不動産市場の過熱抑制を目指す香港の梁振英行政長官とその前任者の取り組みは、3年間でほぼ2倍になった相場を抑えるのにこれまでのところほとんど実を結んでいない。梁長官は7月の就任後、新築住宅販売の許可ペース加速や銀行の融資基準強化などを盛り込んだ抑制策を3回にわたり導入。香港当局はここ1週間でも、追加措置を排除しないというシグナルを送っている。
不動産仲介会社クッシュマン・アンド・ウェークフィールドの評価・助言担当ナショナルディレクター、ビンセント・チョン氏は「全て時間稼ぎの政策だ」と述べた上で、「向こう2、3年は新築住宅供給がないため、こうした対策に訴えている。
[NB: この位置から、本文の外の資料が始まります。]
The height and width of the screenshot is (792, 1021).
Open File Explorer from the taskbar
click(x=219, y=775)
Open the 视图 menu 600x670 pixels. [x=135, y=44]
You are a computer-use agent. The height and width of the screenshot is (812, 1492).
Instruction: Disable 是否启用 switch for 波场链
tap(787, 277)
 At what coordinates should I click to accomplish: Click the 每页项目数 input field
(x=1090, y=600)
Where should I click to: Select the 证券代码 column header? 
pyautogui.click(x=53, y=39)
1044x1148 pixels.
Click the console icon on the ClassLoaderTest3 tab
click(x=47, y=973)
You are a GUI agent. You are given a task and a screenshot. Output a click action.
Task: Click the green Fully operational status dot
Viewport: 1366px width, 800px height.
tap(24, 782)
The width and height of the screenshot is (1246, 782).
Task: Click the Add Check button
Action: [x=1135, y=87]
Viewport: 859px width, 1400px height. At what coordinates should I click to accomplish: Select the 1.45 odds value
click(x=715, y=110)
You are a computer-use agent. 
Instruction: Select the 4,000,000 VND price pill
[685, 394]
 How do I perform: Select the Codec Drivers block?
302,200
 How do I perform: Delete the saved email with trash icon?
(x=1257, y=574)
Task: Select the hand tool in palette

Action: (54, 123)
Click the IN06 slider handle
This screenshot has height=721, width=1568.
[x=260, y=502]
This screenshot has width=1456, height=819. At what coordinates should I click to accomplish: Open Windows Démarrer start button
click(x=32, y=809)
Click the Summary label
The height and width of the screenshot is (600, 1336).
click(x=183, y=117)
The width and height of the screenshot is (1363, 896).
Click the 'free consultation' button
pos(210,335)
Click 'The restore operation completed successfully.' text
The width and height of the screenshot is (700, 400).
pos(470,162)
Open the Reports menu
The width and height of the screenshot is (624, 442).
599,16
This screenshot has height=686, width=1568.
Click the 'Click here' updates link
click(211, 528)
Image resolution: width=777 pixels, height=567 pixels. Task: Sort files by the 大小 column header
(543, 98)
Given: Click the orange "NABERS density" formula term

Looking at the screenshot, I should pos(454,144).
それまで香港ドルの割安感が続き、住宅価格を押し上げる圧力が常に残るだろう」との見方を示した。
住宅ローン照会サービスの経絡按揭転介によると、香港域内のHSBCホールディングスやスタンダードチャータードなど銀行が提示する住宅ローン金利は平均2.15%と、6年前の水準の半分にも満たない。
原題:Hong Kong Taxing Buyers in Real Estate Bubble Battle:Mortgages(抜粋)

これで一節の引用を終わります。